Looking for some advice on troubleshooting this recurring authentication failure within our multi-tenant Premium App architecture. We are experiencing intermittent 401 Unauthorized errors when attempting to refresh access tokens for secondary organizations using the standard OAuth 2.0 client credentials flow. The initial token acquisition succeeds without issue, but subsequent refresh attempts fail after approximately 15 minutes of inactivity. The error response body indicates that the client_id is valid but lacks the necessary scope to perform the refresh operation, which is confusing because the scope request includes admin:organization:read and admin:user:read. We have verified that the application permissions in the Genesys Cloud admin console are correctly assigned for both the primary and secondary tenant contexts.
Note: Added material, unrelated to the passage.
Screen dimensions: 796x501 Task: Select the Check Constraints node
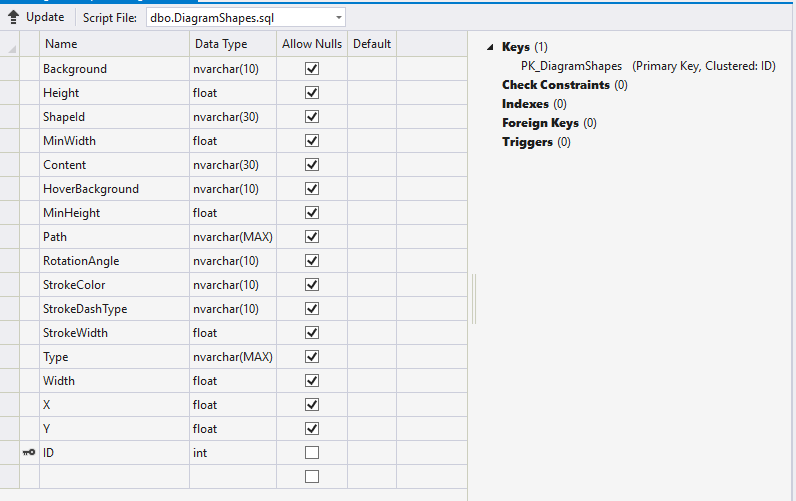tap(555, 85)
Our backend service, hosted on AWS US-West-2, utilizes the Python SDK version 1.28.4 to manage the token lifecycle. The logs show that the request payload matches the specification exactly, including the grant_type set to refresh_token and the correct refresh_token value obtained during the initial handshake. We have ruled out network latency or firewall issues by testing direct connections from our application servers to the Genesys Cloud API endpoints. The problem appears isolated to the token validation logic on the platform side, as the same credentials work perfectly for the primary organization but consistently fail for any newly onboarded secondary tenants within the past 48 hours.
We are currently investigating whether there is a propagation delay for permission updates across the multi-tenant infrastructure or if a specific configuration step is missing during the partner onboarding process. The affected tenants are using the standard US-East region, while our application operates in the Pacific timezone. Any insights into potential scope inheritance issues or known platform-side latency regarding permission replication would be greatly appreciated. We need to ensure our integration remains stable for high-volume API calls without manual intervention to re-authorize the secondary organizations.